──────── Material provided

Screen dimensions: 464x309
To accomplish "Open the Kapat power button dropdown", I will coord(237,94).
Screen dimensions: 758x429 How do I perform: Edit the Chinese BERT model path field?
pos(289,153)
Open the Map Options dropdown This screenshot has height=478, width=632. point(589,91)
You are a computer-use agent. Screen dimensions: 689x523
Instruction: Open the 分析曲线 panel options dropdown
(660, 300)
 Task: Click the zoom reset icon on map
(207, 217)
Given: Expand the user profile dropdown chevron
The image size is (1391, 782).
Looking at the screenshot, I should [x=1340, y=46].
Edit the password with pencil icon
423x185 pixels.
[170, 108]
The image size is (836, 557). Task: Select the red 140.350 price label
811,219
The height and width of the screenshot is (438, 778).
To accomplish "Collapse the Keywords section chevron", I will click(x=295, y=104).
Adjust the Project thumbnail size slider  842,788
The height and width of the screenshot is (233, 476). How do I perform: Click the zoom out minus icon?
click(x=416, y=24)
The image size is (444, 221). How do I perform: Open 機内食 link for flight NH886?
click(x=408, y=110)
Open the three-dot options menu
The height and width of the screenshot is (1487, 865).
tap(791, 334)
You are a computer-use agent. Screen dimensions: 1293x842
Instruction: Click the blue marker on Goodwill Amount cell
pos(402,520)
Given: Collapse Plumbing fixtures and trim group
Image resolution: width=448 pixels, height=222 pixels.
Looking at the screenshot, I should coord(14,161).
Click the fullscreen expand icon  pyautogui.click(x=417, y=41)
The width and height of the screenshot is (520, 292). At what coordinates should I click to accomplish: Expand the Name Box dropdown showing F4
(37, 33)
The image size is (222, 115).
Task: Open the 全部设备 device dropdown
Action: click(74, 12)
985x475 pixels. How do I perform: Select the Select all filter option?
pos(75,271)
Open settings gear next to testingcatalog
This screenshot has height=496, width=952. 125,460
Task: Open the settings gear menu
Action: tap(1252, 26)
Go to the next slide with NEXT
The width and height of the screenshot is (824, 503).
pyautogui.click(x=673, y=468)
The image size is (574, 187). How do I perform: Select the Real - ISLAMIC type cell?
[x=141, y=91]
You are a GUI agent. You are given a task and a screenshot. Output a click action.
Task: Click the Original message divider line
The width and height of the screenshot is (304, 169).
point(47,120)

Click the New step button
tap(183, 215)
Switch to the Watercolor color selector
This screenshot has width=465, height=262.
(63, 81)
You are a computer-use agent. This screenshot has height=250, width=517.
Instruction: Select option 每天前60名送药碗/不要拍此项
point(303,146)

────────────────

__What is expected__
Print only what lies in the material above starting at the line with "The image size is (444, 221)." and ending at the line with "Click the fullscreen", every line exactly as given.

__Response for this exercise__
The image size is (444, 221). How do I perform: Open 機内食 link for flight NH886?
click(x=408, y=110)
Open the three-dot options menu
The height and width of the screenshot is (1487, 865).
tap(791, 334)
You are a computer-use agent. Screen dimensions: 1293x842
Instruction: Click the blue marker on Goodwill Amount cell
pos(402,520)
Given: Collapse Plumbing fixtures and trim group
Image resolution: width=448 pixels, height=222 pixels.
Looking at the screenshot, I should coord(14,161).
Click the fullscreen expand icon  pyautogui.click(x=417, y=41)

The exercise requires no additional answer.